I was just joking anyway. Of course I'll buy a car. Or I could use that money as a start to pay for somewhere else to live when I graduate! That's actually a really great idea. I can't wait to move out and have my own place. I could even get Jared to move in with me! That would be really lovely!
Okay, I need to calm down.
Right. I was talking about spending time with Jared.
He still takes Zain for walks with me and on top of that we spend most of our days together. I've been going out with my other friends a lot too as I'm determined not to ditch them, which I've been slightly guilty of doing previously because my mind was a bit preoccupied with Jared and werewolves and stuff like that. But I'm not going to be one of those girls who just forgets her friends until she needs them, because that's just not me. Well, it may have been me for a couple of weeks... okay, months, but I'm pulling myself together and I'm going to be a good friend. I really want to be a good friend.
I've also gone to see Emily quite a few more times and we're getting so close. She's just really down to earth and, like I've said before, it's so refreshing and calming to be able to talk to someone in the same situation as me. However, I am slightly luckier than her because the shit has totally hit the fan for them.
Leah phased.
And her brother too but more importantly: Leah phased. Which means that she now knows everything and the reasons why Sam did the things that he did. I haven't spoken to her as this only happened the other week, but I can imagine that she's not in a happy place right now. Horrifically, something worse happened that makes you realize just how lucky you are.
Her father passed away. I honestly don't know what I would do if I were her. The guys all find her annoying or something because she's a 'bitch', but come on, you're allowed to be the biggest bitch in the world when you've gone what she's gone through. And having to share a mind with the man you love... listening to his thoughts about his new fiancé... I couldn't deal with it, not on top of losing someone so close. She's a far stronger woman than I'll ever be. I want to hate Emily for what she's done to her because it just goes against the girl code, but it's difficult when you know she hates herself for it far more than you ever could.
I'm going to go back to talking about Jared because I'm just going to become a soppy mess again if I carry on thinking about the Leah situation.
For all of the other days Jared and I aren't busy, we either slope around my house, his house, the beach... – or on a few very exciting and momentus occasions, we've gone on a date! We went out for a meal and we went to the movies. We've also been doing a lot more kissing. That takes up a lot of our time spent together nowadays. He's also been saying 'I love you' a few more times. My heart literally stops pumping blood around my body and lungs whenever he says it. My brain can't fathom why the hell he does but I know that I definitely like it when he tells me that.
I love kissing Jared. I think it's my new favorite hobby. I'd do it every day if I could.
We're overcoming the whole heat thing. I just drink a lot of water between kissing and wear minimal and very thin clothing (the less clothing suggestion came from Jared, surprisingly enough). Also, intense making out sessions don't happen under bed covers, as overheating is prone to occur.

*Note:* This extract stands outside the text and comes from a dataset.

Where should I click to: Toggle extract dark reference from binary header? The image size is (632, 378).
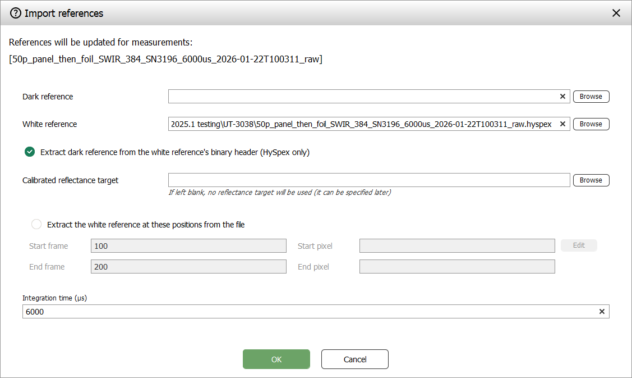(x=30, y=152)
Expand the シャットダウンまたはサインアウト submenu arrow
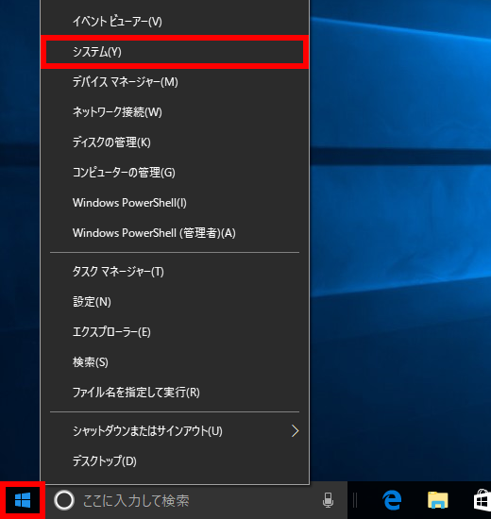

He sneaked into my room the other night when I was about to fall asleep and so he slinked into my bed. He's done this a few times now and it is literally the loveliest thing. We lay and cuddle and he'll wait till I fall asleep, or we'll stay up late whispering – or on one occasion we started making out and got a bit too into it and I got a bit woozy, so the covers usually have to come off for that particular activity. I wish he could just stay the night properly and not have to sneak around and jump out of the window in the middle of the night, but Mom would never let that happen.
Fortunately though, Jared has gone up in her estimations. He acts lovely and sweet and kind and gentlemanly and she's slowly starting to warm to him. I knew she would. She's super, super stressed about work and if she could she'd probably just use that as an excuse to be rude but she can't fault him. He's just a sweetheart. He taught her how to make this herbal, lemony tea or something like that. It's one of his little family recipes, and it supposedly helps calm you down. I think now she secretly loves him as much as I do, because she's gulping that shit down on a daily basis.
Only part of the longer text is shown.